Google Releases Chrome 4.0.249.89

Google has released Chrome 4.0.249.89 for Windows to address multiple vulnerabilities. These vulnerabilities may allow an attacker to execute arbitrary code or obtain sensitive information.

US-CERT encourages users and administrators to review the Google Chrome Releases blog entry and update to Chrome 4.0.249.89 for Windows to help mitigate the risks.

Cisco Releases Advisory for IronPort Encryption Appliance

Cisco has released an advisory to address multiple vulnerabilities in IronPort Encryption Appliance. Exploitation of these vulnerabilities may allow a remote, unauthenticated attacker to execute arbitrary code or obtain sensitive information.

US-CERT encourages users and administrators to review Cisco Security Advisory cisco-sa-20100210-ironport and apply any necessary workarounds to help mitigate the risks. Additional information regarding these vulnerabilities can be found in Cisco Applied Mitigation Bulletin 111668.

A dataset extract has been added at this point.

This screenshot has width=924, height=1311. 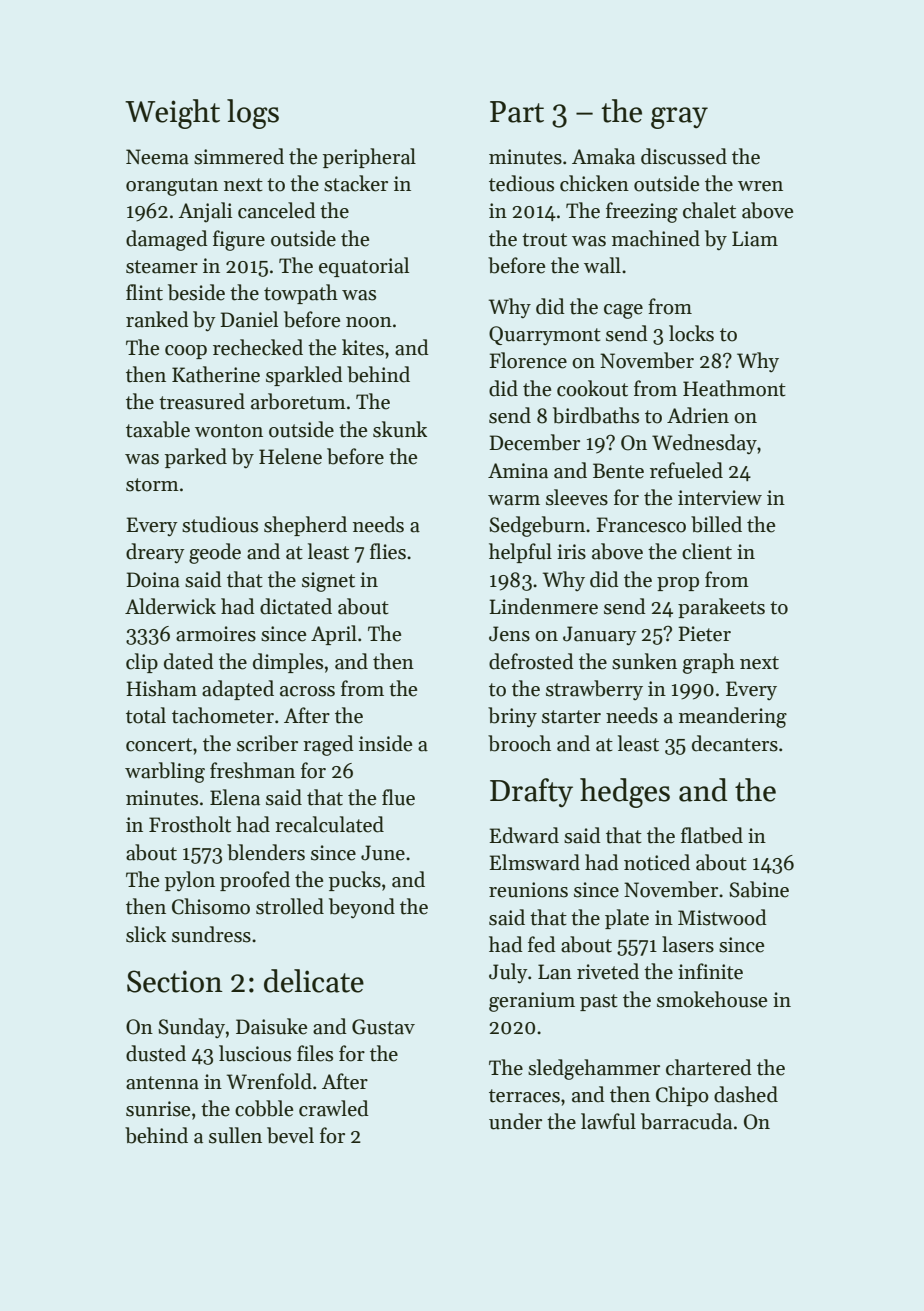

Microsoft Releases February Security Bulletin

Microsoft has released an update to address vulnerabilities in Microsoft Windows and Office as part of the Microsoft Security Bulletin Summary for February 2010. These vulnerabilities may allow an attacker to execute arbitrary code, cause a denial-of-service condition, or operate with elevated privileges.

US-CERT encourages users and administrators to review the bulletins and follow best-practice security policies to determine which updates should be applied.